Bu kampanyada da öyle oluyor; adaylar arasındaki en ateşli polemikler yine bu konu etrafında yapılıyor, ortaya konulan sağlık reformu programları arasındaki farklılıklar en ince ayrıntılarına kadar didikleniyor. Geçenlerde bir grup arkadaşla seçim kampanyasını konuşurken , kendimi bu kampanyayı ve Amerikan halkını fena halde küçümserken yakaladım. " Kendi kendimi yakaladım" diyorum; çünkü bu küçümsemeyi fark etmem, benim için çoktan kurtulduğumu zannettiğim bir ideolojinin ve siyasi çizginin hâlâ içimde yaşayan bir parçasıyla aniden yüz yüze gelmek gibi bir şeydi.

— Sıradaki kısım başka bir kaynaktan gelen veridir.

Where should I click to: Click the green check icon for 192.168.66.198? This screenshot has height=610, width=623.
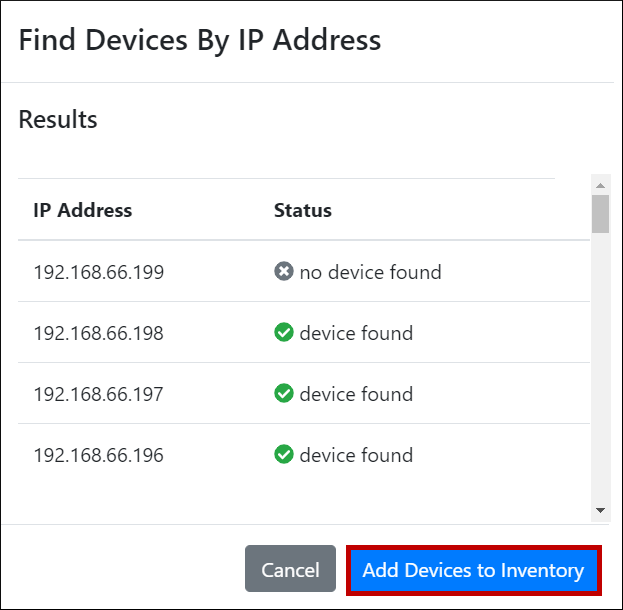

Bunca yıl, içimde giriştiğim bunca "genel temizlik"e rağmen paçayı kaptırmamayı başarmış; bir köşede gizlenip kalmış bir kalıntı...

Benim gibi siyaseti dünyanın eksenini değiştirmek (!) için manivela olarak gören bir geçmişten gelenlere, koskoca ABD başkanlığı seçimlerinin sağlık sistemi, vergi sistemi, okul sistemi gibi "kıytırık" konulara kitlenmesini bir "sığlık" olarak görünmesi normaldi. Evet, itiraf etmeliyim ki, küçümsüyordum; Üstelik sadece "küçük meseleler" etrafında dönüp duran Amerikan politikasını değil, "hizmet yarışı" etrafında odaklanan her türlü politik mücadeleyi küçümsüyordum; seçimlerde her lafın başında politikanın "hizmet yarışı" olduğunu söyleyen siyasi partileri küçümsüyordum...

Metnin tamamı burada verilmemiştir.